▶ Data:
----------

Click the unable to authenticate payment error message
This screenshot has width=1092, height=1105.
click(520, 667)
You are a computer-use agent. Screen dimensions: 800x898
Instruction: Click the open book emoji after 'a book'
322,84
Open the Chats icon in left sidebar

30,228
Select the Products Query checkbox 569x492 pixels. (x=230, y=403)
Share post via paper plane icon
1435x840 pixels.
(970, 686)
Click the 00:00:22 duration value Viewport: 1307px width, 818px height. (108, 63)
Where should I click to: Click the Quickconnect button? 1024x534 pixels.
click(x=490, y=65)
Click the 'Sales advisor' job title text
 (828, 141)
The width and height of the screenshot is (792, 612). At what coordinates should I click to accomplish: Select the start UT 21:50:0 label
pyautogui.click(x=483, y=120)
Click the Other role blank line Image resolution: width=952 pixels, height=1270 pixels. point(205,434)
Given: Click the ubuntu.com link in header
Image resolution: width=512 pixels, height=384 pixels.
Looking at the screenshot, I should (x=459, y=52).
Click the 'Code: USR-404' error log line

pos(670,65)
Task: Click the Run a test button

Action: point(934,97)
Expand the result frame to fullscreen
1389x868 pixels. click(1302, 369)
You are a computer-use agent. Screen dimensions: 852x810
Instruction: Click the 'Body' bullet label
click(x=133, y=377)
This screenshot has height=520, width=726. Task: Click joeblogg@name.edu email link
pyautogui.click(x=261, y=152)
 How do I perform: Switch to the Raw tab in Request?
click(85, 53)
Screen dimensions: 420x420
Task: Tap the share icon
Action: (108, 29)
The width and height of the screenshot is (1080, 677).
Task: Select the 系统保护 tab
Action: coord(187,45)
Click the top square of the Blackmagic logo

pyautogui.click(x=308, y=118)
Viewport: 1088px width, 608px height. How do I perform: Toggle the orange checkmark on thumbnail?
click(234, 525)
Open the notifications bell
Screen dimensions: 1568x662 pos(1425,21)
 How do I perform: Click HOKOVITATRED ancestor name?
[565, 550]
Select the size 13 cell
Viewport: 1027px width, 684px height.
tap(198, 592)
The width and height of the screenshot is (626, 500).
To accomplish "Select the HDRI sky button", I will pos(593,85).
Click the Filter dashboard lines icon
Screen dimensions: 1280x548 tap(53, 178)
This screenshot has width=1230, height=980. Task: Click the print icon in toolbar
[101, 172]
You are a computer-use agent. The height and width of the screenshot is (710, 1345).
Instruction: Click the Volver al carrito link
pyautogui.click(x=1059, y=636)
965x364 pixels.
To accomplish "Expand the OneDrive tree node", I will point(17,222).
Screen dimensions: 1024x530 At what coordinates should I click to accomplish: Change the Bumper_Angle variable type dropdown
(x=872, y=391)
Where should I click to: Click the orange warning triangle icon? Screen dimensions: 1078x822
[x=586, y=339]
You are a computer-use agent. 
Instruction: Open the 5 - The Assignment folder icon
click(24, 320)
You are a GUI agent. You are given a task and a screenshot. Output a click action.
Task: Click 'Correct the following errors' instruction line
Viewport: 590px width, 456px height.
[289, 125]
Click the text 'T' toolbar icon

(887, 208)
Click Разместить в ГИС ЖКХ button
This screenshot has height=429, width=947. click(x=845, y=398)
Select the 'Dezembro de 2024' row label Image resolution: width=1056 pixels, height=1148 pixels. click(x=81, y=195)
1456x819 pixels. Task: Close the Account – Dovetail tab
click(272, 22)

----------

▶ Written exercise: Pull out each line of the data above that contains the word "perform", and copy those lines in full.

▶ Task answer:
 How do I perform: Switch to the Raw tab in Request?
Viewport: 1088px width, 608px height. How do I perform: Toggle the orange checkmark on thumbnail?
 How do I perform: Click HOKOVITATRED ancestor name?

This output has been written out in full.